> _DOCUMENT TEXT_
-*-*-

Letter from Muhammad Hazique Salahudin, Straits Times Forum 9 Nov 07;

I REFER to the article, 'Recycle or face fines, Malaysians warned' (ST, Oct 31). The problem Malaysians face is similar to ours, and much can be learnt from their actions.

Singapore is a First World country. Undoubtedly, we are doing much to improve our environment. Some measures taken include the use of catalytic converters in cars and constructing energy-efficient buildings.

However, the problem of solid waste needs to be addressed further. Currently we dump our waste offshore at Pulau Semakau but what will happen when the landfill is full in 2040?

One effective way, as South Korea has shown, is to recycle. Unfortunately, recycling is not widely practised here, despite government efforts to promote it.

To encourage recycling, we can take a leaf out of Korea's book. Fines are one of the most effective methods to encourage good habits and, over time, the unwanted behaviour would disappear and the people will practise what is encouraged naturally.

-*-*-

> _AIM OF THE TASK_
List every date or year that appears in the letter. Use only the letter above to answer.

-*-*-

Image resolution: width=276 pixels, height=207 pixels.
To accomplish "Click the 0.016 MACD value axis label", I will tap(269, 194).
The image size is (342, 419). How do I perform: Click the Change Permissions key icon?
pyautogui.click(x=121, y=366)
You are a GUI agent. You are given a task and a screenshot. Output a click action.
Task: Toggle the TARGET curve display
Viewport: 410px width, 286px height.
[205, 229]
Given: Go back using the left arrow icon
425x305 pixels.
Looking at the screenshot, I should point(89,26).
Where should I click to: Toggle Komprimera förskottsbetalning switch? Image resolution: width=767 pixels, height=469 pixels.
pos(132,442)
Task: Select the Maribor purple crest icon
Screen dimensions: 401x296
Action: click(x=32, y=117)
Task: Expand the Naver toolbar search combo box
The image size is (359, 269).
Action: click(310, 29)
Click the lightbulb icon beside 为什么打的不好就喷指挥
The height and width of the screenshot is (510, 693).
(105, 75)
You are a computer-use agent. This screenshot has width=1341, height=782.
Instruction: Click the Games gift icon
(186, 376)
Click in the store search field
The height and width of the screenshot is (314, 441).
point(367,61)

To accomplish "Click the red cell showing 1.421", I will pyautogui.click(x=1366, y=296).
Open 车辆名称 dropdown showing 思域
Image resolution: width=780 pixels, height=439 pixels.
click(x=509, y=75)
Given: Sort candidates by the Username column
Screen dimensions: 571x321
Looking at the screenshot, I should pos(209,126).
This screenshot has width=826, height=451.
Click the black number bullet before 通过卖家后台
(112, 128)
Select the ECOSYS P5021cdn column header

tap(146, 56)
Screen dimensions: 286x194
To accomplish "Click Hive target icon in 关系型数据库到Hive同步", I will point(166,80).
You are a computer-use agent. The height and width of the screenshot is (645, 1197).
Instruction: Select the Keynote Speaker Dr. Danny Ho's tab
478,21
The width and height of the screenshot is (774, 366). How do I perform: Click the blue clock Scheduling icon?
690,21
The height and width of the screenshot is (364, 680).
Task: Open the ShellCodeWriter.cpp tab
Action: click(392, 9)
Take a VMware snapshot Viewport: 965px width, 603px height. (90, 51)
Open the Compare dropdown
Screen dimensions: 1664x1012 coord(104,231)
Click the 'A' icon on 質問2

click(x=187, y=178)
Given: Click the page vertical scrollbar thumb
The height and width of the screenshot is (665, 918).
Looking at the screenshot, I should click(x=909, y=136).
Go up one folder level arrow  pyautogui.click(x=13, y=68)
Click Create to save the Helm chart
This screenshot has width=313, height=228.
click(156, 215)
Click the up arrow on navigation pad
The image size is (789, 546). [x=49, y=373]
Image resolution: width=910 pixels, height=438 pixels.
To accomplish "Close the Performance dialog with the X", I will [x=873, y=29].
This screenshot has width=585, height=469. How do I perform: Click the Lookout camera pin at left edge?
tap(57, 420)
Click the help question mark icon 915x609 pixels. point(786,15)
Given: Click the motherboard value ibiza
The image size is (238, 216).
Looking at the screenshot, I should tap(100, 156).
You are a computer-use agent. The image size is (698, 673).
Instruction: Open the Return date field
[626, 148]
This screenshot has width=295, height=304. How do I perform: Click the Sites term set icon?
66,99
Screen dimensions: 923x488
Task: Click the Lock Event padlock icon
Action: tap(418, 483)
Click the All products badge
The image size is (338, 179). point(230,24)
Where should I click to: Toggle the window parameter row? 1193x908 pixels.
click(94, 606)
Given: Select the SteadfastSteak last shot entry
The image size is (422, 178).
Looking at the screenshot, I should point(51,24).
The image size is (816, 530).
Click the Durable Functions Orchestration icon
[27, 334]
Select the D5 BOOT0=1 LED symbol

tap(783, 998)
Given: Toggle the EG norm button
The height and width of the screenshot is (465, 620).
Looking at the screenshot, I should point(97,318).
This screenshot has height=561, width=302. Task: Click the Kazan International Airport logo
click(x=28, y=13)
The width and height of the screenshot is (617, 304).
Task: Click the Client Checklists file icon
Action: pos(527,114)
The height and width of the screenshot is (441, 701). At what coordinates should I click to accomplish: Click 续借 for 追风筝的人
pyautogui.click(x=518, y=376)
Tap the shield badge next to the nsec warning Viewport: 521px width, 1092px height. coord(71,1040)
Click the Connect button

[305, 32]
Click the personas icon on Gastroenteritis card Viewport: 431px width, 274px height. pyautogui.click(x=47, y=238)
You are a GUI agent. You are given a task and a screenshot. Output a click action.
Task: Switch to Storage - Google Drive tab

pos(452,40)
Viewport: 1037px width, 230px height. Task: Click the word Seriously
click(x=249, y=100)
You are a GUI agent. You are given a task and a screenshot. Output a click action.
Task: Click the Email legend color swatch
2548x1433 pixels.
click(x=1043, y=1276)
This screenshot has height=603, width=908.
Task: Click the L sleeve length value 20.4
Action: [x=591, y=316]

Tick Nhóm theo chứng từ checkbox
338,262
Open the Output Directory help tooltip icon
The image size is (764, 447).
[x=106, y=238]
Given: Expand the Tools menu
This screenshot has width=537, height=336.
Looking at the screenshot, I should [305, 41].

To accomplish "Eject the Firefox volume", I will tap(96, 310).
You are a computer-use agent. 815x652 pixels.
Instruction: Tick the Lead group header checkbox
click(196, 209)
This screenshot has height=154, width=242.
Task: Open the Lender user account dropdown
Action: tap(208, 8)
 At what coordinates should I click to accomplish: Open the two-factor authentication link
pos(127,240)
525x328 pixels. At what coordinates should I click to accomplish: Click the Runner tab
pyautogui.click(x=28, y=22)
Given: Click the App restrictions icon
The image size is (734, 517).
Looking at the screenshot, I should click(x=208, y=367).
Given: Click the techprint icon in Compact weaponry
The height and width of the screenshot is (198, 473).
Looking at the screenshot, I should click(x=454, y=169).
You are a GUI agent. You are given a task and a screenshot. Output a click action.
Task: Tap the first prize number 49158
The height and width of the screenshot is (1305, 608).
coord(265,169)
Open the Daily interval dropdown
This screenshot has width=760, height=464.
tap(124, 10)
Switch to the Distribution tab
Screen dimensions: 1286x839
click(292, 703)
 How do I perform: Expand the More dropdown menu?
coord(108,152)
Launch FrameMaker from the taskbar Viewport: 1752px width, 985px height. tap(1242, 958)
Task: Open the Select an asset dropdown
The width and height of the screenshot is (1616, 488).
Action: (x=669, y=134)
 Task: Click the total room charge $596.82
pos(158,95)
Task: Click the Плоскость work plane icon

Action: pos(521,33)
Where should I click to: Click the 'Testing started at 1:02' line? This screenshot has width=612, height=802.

-*-*-

> _RESPONSE TO THIS EXERCISE_
9 Nov 07, Oct 31, 2040